P.A.

Dia 1 de fisioterapia. Sala de espera. Um garoto de (imagino) seus 17 anos está sentado na poltrona à minha esquerda, absorto na revista que lê. Men’s Health. As outras revistas à disposição resumem-se à Boa Forma. Como meus olhos hoje nada fazem a não ser chorar, decido fechá-los e dar-me uma trégua. De vez em quando, espreito o garoto a meu lado. Continua num interesse desmedido pela matéria que lê. Até eu estou ficando interessada.

O garoto, que vou chamar de Kléber porque gosto das coisas que têm nomes, entra para sua sessão. Não resisto a querer saber o que afinal tanto o entretinha. Pego a revista ainda quente. Sua matéria intitula-se P.A. Uma lista de três coisas que todo homem deve saber fazer na sua relação de P.A. Porque é possível, nesta nossa sociedade liberal e liberada, ter relações de P.A. com os outros, e parece haver um código e uns preceitos para que a relação caminhe na direção do êxito. Ou seja: como se dar bem como P.A. Uma espécie de manual de bricolage das relações entre homens e mulheres. Vamos a ele.
Um P.A. é um Pinto Amigo. Não é bem uma pessoa, mas uma parte dela. Essa parte estabelece uma relação (imagino eu que com uma B.A.) em que, ensina a revista, não há compromisso, e onde o desejo, a vontade e a satisfação sexual ocasional são o norte, e o sul e quantos mais pontos cardeais existirem. Das três regras de ouro, guardei duas: 1) não pareça interessar-se apenas pelo sexo, que não pega bem; pergunte sobre o trabalho, sobre seus planos, vá com sede ao pote mas que não pareça ser apenas isso; e 2) caso sua amiga não esteja interessada em sexo numa das suas saídas, mas queira sair pra jantar, bater um papo, não fique chateado: afinal, ela pode estar apaixonada por outro e não ser correspondida, pode estar precisando desabafar… Além de ser um bom P.A., a sua amiga é uma pessoa bacana e você pode ser também um ombro amigo, certo? Certíssimo. Seja bacana e seu amigo lá embaixo receberá o que tanto quer.
Fico me perguntando o que levará o garoto de aprendizado da sua leitura. De que maneiras decidirá relacionar-se com as mulheres (ou os homens) por quem se interessar, o que fará com as “regrinhas de ouro” que acabou de aprender, quais fantasias e expectativas de encontros amorosos irá seu cérebro e seu coração (e seu pinto, claro) delineando. O que fará com essa banalidade toda que a sociedade insiste e consegue impôr, travestindo de libertação e autonomia situações que amarram, encolhem e são fontes potenciais de danos mais longos e largos do que podemos supor.

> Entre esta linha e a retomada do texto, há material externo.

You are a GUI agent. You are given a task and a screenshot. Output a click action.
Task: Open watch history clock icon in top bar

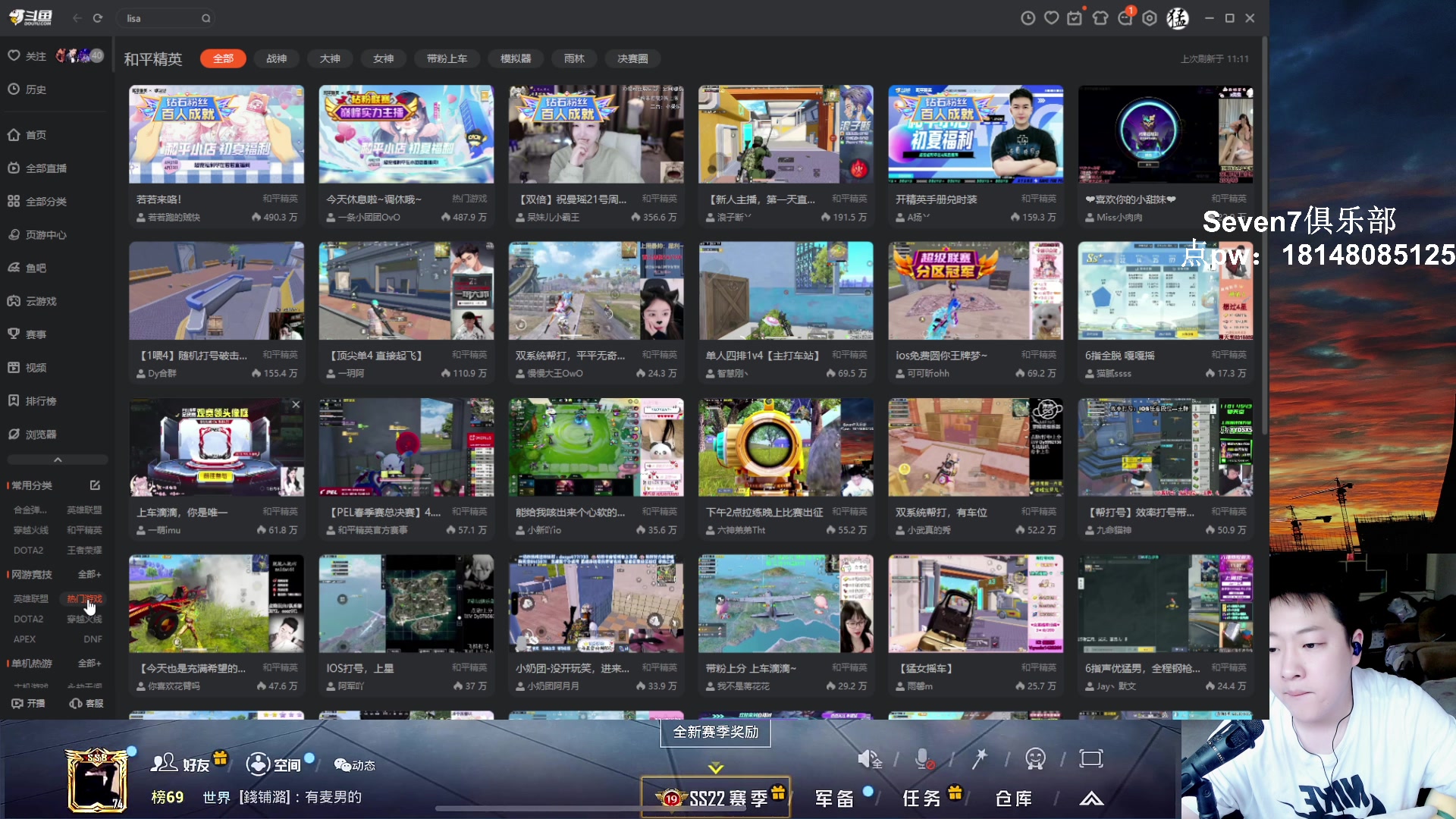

Por outro lado, penso: haverá diferença entre este tal de P.A. e as amizades coloridas desse tempo que já parece pré-histórico? Acho que sim. Enormes e gritantes. As amizades coloridas aconteciam (e acontecem) entre indivíduos e não entre partes sexuais. Eram um todo de pessoas que se olhavam e reconheciam. E não tinham o prévio estabelecimento de querer ou não querer compromissos. Havia, pelo menos assim me lembro, o compromisso de ser para o outro e de estar para o outro. Os frutos nasciam (ou não) da relação, e não eram dados, nem previstos, nem combinados, antes dela. E duravam o que tinham de durar. Sem receitas. Sem institucionalizações. Sem matérias de revista “how-to-do-it”.
E vejo mais um outro lado, que isto de ter o rosto paralisado faz as coisas assumirem muitos lados: quanta razão tinha Hannah Arendt quando há décadas (aliás, aquelas em que as amizades tinham mais cores que hoje) alertava para a banalidade do mal. Para esse momento histórico em que um ser humano decide abdicar da sua condição de ser humano e passa a outra categoria, porque deixa de pensar, porque se acovarda, porque deixa de se colocar diante das situações da vida e do mundo nessa forma que os seres que se erguem assumem no mundo: de pé, conscientes das rédeas que o destino descansa em nossas mãos. E o pinto, onde for seu lugar.